▶ TASK ITEM A: In the text on media sanitization, which publication is called the holy text for getting rid of data?
▶ TASK ITEM B: Resume the text on media sanitization, picking up right after its final line.

▶ TEXT:
_ _ _ _ _ _ _
Company data falls into a bunch of different categories. Businesses will want to keep around some types of data because it’s valuable to them. They will have to retain certain data for set periods to meet compliance obligations. Some types of data must be destroyed after a specific timeframe. And some data may not be worth the storage costs. The specifics will vary according to the type of data, the industry, the jurisdiction, and the regulations that a company is subject to.
The important point is that organizations need to get rid of some of their data, and they often have to do it in very specific ways to abide by regulations and ensure that the data does not get exposed. The holy text for these practices is NIST Special Publication 800-88: Guidelines for Media Sanitization.
The term media sanitization doesn’t roll off the tongue as easily as a more common term like deletion, but it’s not just jargon for the sake of jargon. We hate to be sticklers, but traditionally deletion just involves removing the link to a file in the file system, without ever really removing the data itself. The data may get overwritten with other data over time, but a motivated attacker could potentially recover it.
So, if you work for a hospital and you are tasked with sanitizing old patient data, you can’t just “delete” it and throw the hard drive in the trash. Someone could find the hard drive and easily restore the data, leaving your hospital with a costly HIPAA violation on its hands for not securely destroying sensitive patient data.
What is media sanitization?
_ _ _ _ _ _ _
Stored items from a collection
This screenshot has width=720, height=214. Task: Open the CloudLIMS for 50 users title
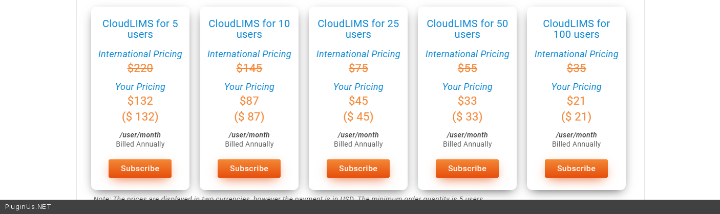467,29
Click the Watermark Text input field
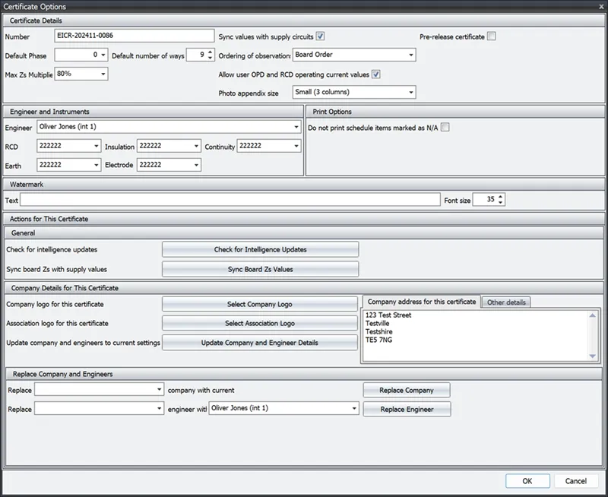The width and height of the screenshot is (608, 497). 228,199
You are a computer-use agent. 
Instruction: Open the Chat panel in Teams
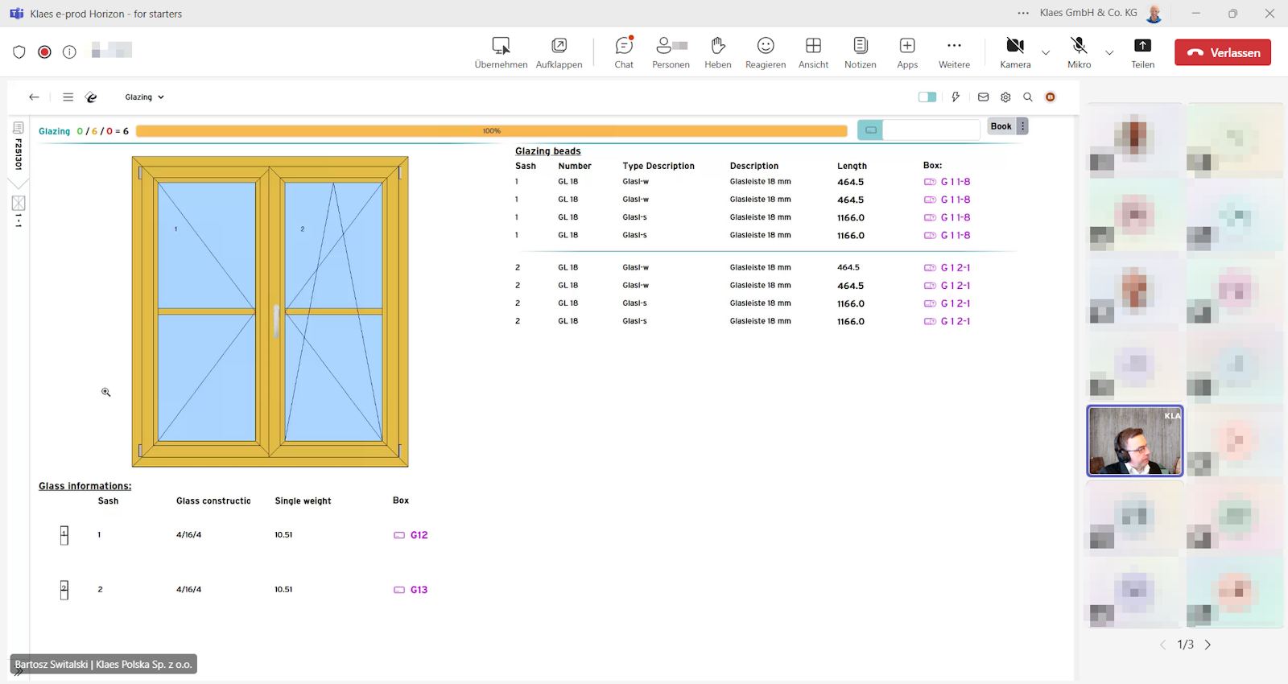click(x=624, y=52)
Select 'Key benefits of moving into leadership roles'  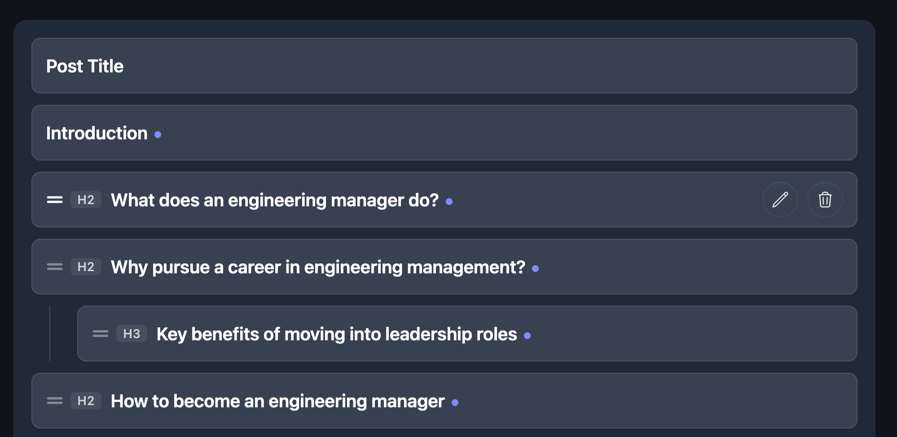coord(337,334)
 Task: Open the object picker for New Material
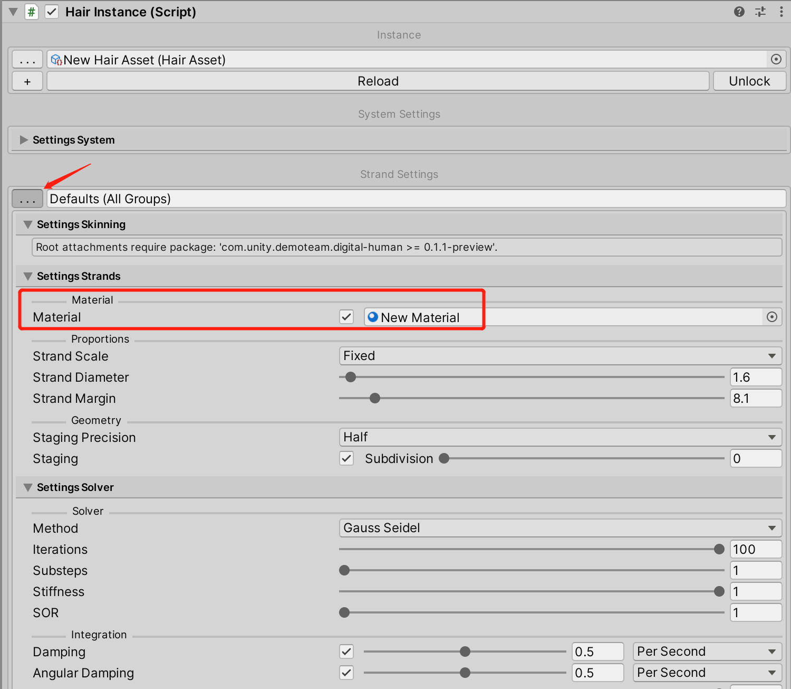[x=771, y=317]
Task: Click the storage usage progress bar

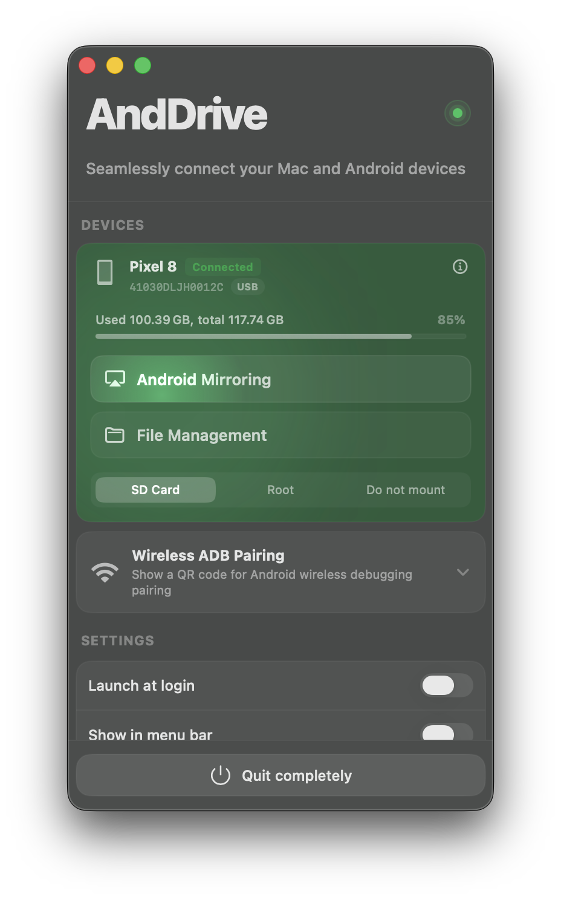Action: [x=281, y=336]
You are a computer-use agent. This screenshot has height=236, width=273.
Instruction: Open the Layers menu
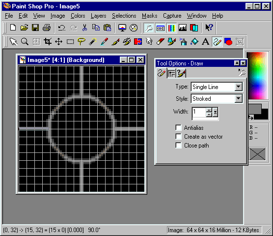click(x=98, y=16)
_ _ _ _ _ _ _
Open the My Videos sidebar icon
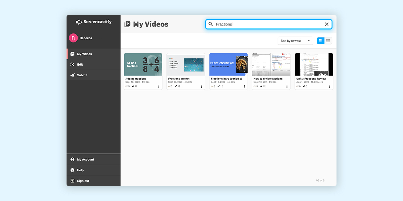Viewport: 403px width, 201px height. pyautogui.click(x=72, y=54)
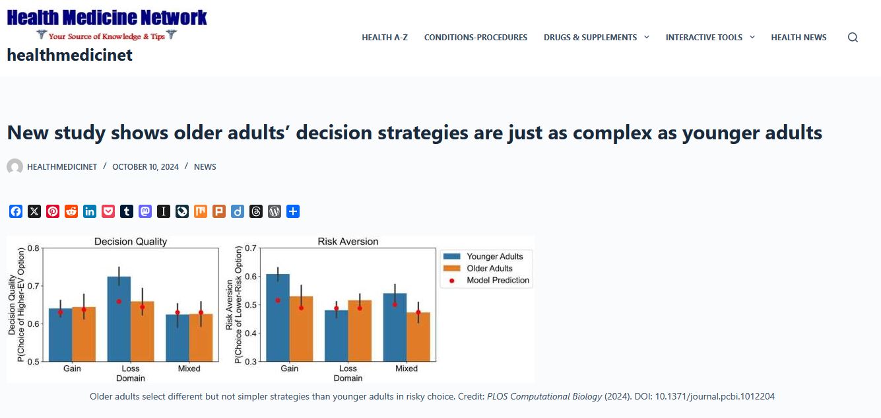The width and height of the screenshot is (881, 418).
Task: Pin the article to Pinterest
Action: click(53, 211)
_ _ _ _ _ _ _
▶ REPLY A: NIST Special Publication 800-88: Guidelines for Media Sanitization.

▶ REPLY B:
According to NIST SP 800-88, media sanitization is “A process to render access to Target Data on the media infeasible for a given level of effort.” It can be broken down into three categories:
- Clear – Clearing techniques involve reformatting, overwriting and erasure. These are logical techniques that may allow the data to be recovered, especially with forensic techniques. As an example, if you clear data by just overwriting it once, it may stop your average Joe from recovering it, but remnants of the data may still be recoverable with the right tools and know-how.
- Purge – Purging techniques can be logical or physical. The logical purging techniques are often similar to those of clearing, with one strong caveat: The techniques must “…render Target Data recovery infeasible using state of the art laboratory techniques.” This means that something like overwriting can also be considered purging, but only if it is done in such a way that the data is not recoverable. The specifics are dependent on the type of media you are trying to purge, and NIST SP 800-88 has a handy guide of the minimum sanitization recommendations for various media types in Appendix A. Other forms of purging can include degaussing, cryptographic erase and block erase.
- Destroy – Destroying data makes “…recovery unfeasible though state of the art laboratory techniques”. It also “…results in the subsequent inability to use the media for storage of data.” In other words, not only does this category require the data to be unrecoverable, but the hard drive or other media must be broken beyond repair. Examples include disintegration, pulverizing, melting, incinerating and shredding the media.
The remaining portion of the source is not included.